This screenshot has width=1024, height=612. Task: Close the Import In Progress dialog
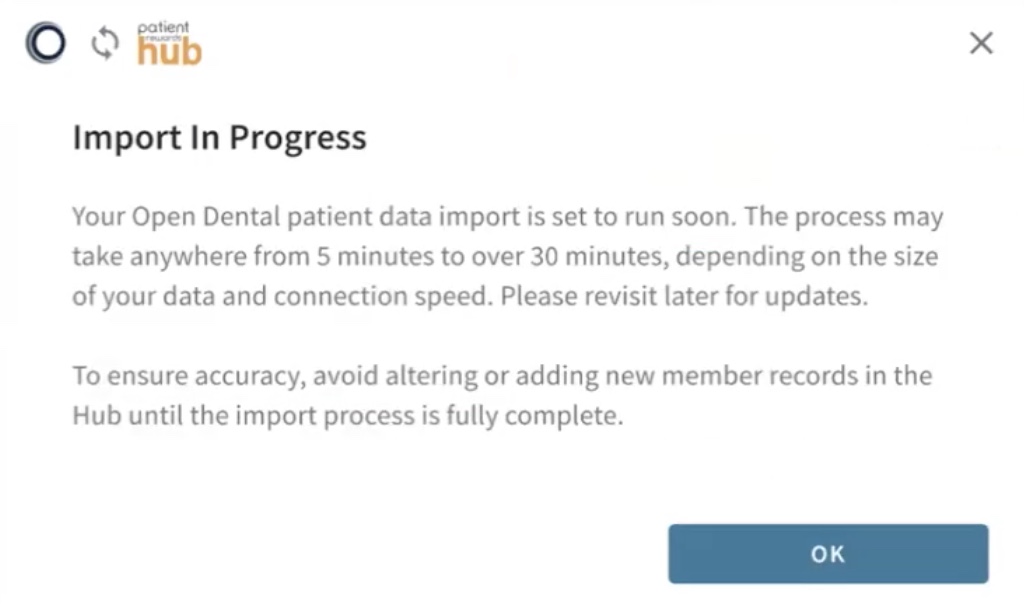981,43
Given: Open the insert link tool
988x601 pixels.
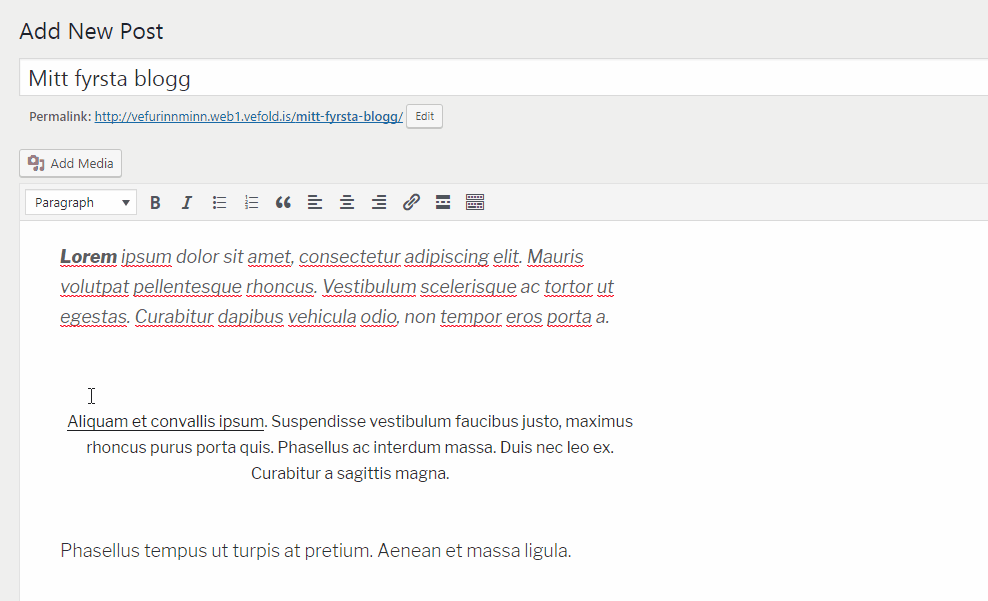Looking at the screenshot, I should coord(411,203).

• [WORK REQUEST]: Each entry must be set down word for word; no image may be carried over.

• [SOLUTION FOR THIS TASK]:
This screenshot has width=1024, height=612. Task: Close the Import In Progress dialog
981,43
Given: Open the insert link tool
988x601 pixels.
Looking at the screenshot, I should coord(411,203).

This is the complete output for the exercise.